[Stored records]
·····

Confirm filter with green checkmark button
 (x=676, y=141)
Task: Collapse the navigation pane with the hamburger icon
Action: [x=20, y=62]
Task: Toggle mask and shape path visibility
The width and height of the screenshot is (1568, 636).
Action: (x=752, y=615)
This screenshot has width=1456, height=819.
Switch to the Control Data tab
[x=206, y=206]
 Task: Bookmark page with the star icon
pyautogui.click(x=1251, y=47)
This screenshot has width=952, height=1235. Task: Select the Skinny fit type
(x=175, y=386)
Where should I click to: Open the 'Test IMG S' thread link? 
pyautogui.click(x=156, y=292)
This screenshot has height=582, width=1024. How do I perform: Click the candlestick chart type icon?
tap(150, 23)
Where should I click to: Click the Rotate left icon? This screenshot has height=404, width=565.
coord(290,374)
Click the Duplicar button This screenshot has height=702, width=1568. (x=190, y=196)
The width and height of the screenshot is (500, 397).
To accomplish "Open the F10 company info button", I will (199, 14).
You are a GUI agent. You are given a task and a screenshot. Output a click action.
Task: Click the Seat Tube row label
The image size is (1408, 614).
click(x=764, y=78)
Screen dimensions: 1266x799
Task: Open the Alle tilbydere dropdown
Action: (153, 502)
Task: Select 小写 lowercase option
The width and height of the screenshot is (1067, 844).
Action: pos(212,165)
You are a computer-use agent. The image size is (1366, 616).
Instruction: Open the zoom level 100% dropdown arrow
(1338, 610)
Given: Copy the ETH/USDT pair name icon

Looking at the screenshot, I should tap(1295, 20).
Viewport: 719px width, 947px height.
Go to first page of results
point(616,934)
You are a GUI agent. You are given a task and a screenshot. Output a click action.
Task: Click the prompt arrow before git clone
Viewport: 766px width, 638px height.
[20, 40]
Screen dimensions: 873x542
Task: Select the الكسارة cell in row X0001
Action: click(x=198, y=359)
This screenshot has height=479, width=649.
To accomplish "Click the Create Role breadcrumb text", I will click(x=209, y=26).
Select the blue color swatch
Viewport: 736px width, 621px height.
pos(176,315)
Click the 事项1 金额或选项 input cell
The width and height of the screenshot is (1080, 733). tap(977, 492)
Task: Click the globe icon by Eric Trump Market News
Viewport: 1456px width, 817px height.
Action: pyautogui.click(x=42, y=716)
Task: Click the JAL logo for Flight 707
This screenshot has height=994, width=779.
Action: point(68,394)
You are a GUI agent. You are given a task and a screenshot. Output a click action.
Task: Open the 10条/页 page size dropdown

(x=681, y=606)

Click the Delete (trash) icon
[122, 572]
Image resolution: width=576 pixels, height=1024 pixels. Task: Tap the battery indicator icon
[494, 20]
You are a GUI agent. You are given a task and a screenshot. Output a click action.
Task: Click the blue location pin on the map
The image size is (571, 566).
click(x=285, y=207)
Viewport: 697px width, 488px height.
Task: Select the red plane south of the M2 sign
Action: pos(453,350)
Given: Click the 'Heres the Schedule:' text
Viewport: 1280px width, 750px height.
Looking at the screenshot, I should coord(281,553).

·····

* _ACTIVITY_:
Please make an exact copy of each record.

* _ANSWER TO THIS TASK_:
Confirm filter with green checkmark button
 (x=676, y=141)
Task: Collapse the navigation pane with the hamburger icon
Action: [x=20, y=62]
Task: Toggle mask and shape path visibility
The width and height of the screenshot is (1568, 636).
Action: (x=752, y=615)
This screenshot has width=1456, height=819.
Switch to the Control Data tab
[x=206, y=206]
 Task: Bookmark page with the star icon
pyautogui.click(x=1251, y=47)
This screenshot has width=952, height=1235. Task: Select the Skinny fit type
(x=175, y=386)
Where should I click to: Open the 'Test IMG S' thread link? 
pyautogui.click(x=156, y=292)
This screenshot has height=582, width=1024. How do I perform: Click the candlestick chart type icon?
tap(150, 23)
Where should I click to: Click the Rotate left icon? This screenshot has height=404, width=565.
coord(290,374)
Click the Duplicar button This screenshot has height=702, width=1568. (x=190, y=196)
The width and height of the screenshot is (500, 397).
To accomplish "Open the F10 company info button", I will (199, 14).
You are a GUI agent. You are given a task and a screenshot. Output a click action.
Task: Click the Seat Tube row label
The image size is (1408, 614).
click(x=764, y=78)
Screen dimensions: 1266x799
Task: Open the Alle tilbydere dropdown
Action: (153, 502)
Task: Select 小写 lowercase option
The width and height of the screenshot is (1067, 844).
Action: pos(212,165)
You are a computer-use agent. The image size is (1366, 616).
Instruction: Open the zoom level 100% dropdown arrow
(1338, 610)
Given: Copy the ETH/USDT pair name icon

Looking at the screenshot, I should tap(1295, 20).
Viewport: 719px width, 947px height.
Go to first page of results
point(616,934)
You are a GUI agent. You are given a task and a screenshot. Output a click action.
Task: Click the prompt arrow before git clone
Viewport: 766px width, 638px height.
[20, 40]
Screen dimensions: 873x542
Task: Select the الكسارة cell in row X0001
Action: click(x=198, y=359)
This screenshot has height=479, width=649.
To accomplish "Click the Create Role breadcrumb text", I will click(x=209, y=26).
Select the blue color swatch
Viewport: 736px width, 621px height.
pos(176,315)
Click the 事项1 金额或选项 input cell
The width and height of the screenshot is (1080, 733). tap(977, 492)
Task: Click the globe icon by Eric Trump Market News
Viewport: 1456px width, 817px height.
Action: pyautogui.click(x=42, y=716)
Task: Click the JAL logo for Flight 707
This screenshot has height=994, width=779.
Action: point(68,394)
You are a GUI agent. You are given a task and a screenshot. Output a click action.
Task: Open the 10条/页 page size dropdown

(x=681, y=606)

Click the Delete (trash) icon
[122, 572]
Image resolution: width=576 pixels, height=1024 pixels. Task: Tap the battery indicator icon
[494, 20]
You are a GUI agent. You are given a task and a screenshot. Output a click action.
Task: Click the blue location pin on the map
The image size is (571, 566).
click(x=285, y=207)
Viewport: 697px width, 488px height.
Task: Select the red plane south of the M2 sign
Action: pos(453,350)
Given: Click the 'Heres the Schedule:' text
Viewport: 1280px width, 750px height.
Looking at the screenshot, I should coord(281,553).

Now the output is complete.